Zuvor war der ehemalige Verteidiger von Horst P. befragt worden, der am 20. Juni 2011 bei einer behördlichen Kontrolle auf dem Hof des Angeklagten dabei gewesen war. Noch bevor die Kreisveterinäre eintrafen, sei er mit dem Hoftierarzt durch den Betrieb gegangen. „Seiner Meinung nach war der in Ordnung“, so Rechtsanwalt Dr. Wolfgang Hansen. Kranke Tiere seien ihm nicht aufgefallen. Die kontrollierenden Amtsveterinäre hätten dann aber die Kühe immer wieder durch den Stall getrieben. „Das habe ich noch nie erlebt“, so der Anwalt. Jedes Tier, das einmal komisch gegangen sei, hätten die Kontrolleure aufgeschrieben.

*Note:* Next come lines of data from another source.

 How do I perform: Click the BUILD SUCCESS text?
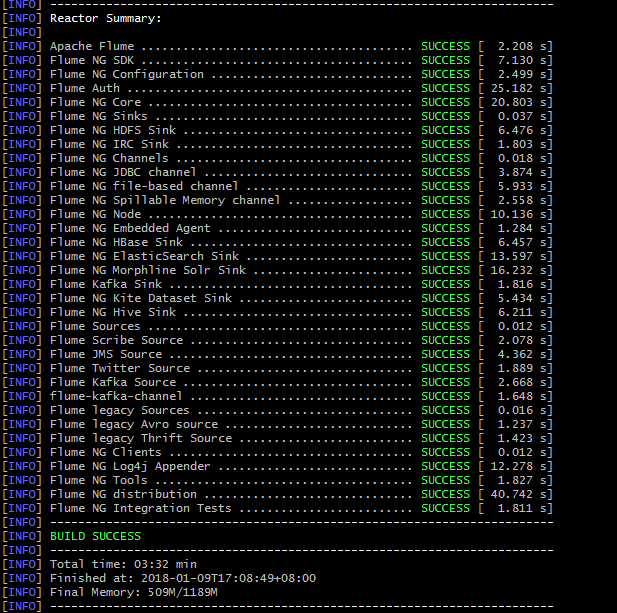[x=95, y=536]
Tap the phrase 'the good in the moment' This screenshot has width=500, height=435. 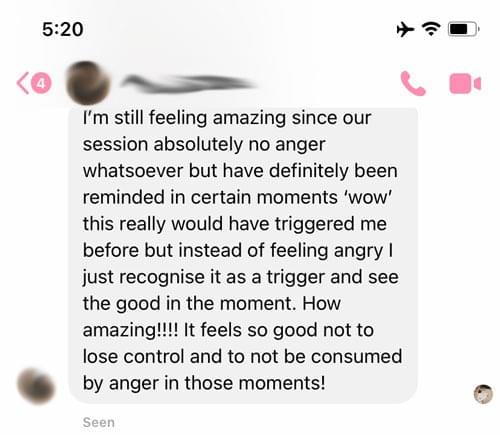(x=187, y=304)
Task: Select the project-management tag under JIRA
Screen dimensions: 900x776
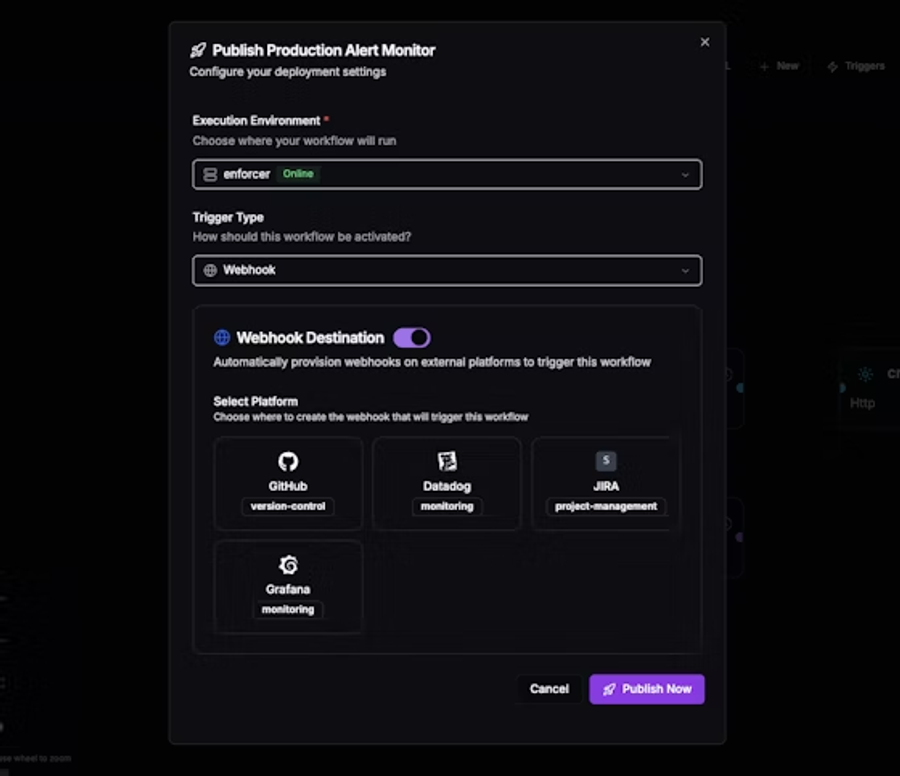Action: (x=606, y=506)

Der Anweisung zur Einschläferung von fünf angeblich festliegenden Bullen durch den Hoftierarzt, habe er im Bemühen um ein gutes Verhältnis zu den Behörden zugestimmt, sagte Hansen aus. Er beschrieb dabei aber auch die Reaktion des dabei stehenden Hofveterinär: „Der hatte drei Fragezeichen im Gesicht.“

Was Hansen bei der Kontrolle außerdem fehlte, seien beratende Hinweise für eine Verbesserung der Zustände gewesen. Das kenne er aus anderen Kontrollen durch die Behörden. In diesem Fall habe aber eine feindselige Atmosphäre geherrscht, schildert Hansen. Der damalige Chef des Kreisveterinäramts habe ihm offen gesagt, dass P. schon zu oft Dinge versprochen, dann aber nicht gehalten habe. Der Prozess wird am 22. August fortgesetzt.